*What you should do*
Repeat the lines from the one containing "Given: Increase Taper angle with the up arrow" through the one containing "Looking at the", changing "up arrow" to "upward arrow" and leaving everything else the same. Omit the pictures.

*Records for this task*
[BEGIN]

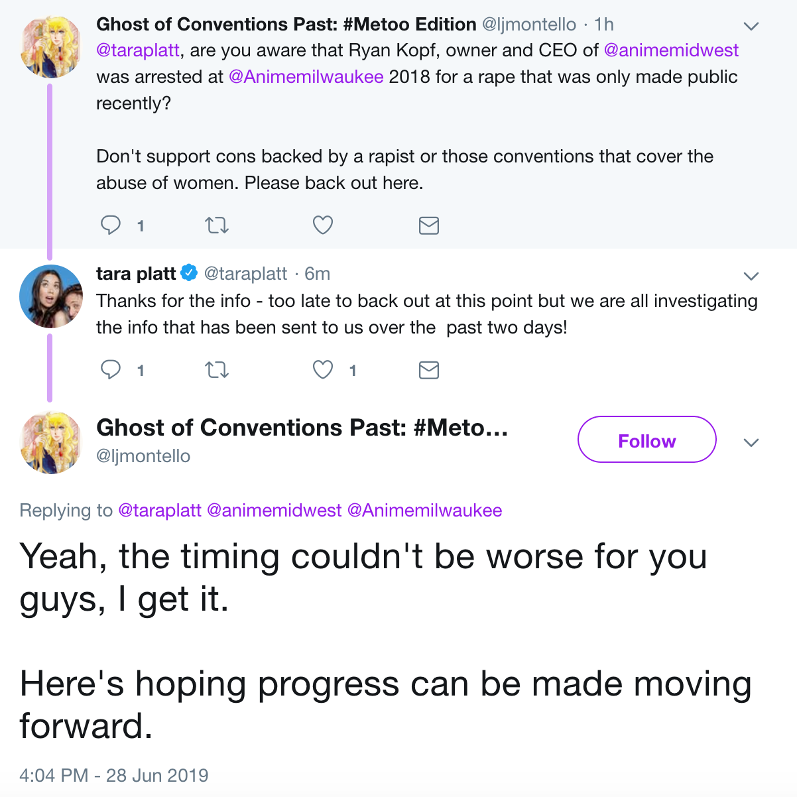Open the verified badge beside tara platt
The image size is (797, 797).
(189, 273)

[END]
[BEGIN]

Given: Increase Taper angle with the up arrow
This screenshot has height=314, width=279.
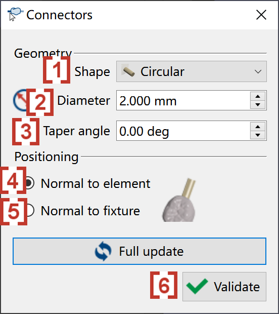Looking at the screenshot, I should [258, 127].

[END]

*Solved problem*
Given: Increase Taper angle with the upward arrow
This screenshot has height=314, width=279.
Looking at the screenshot, I should [258, 127].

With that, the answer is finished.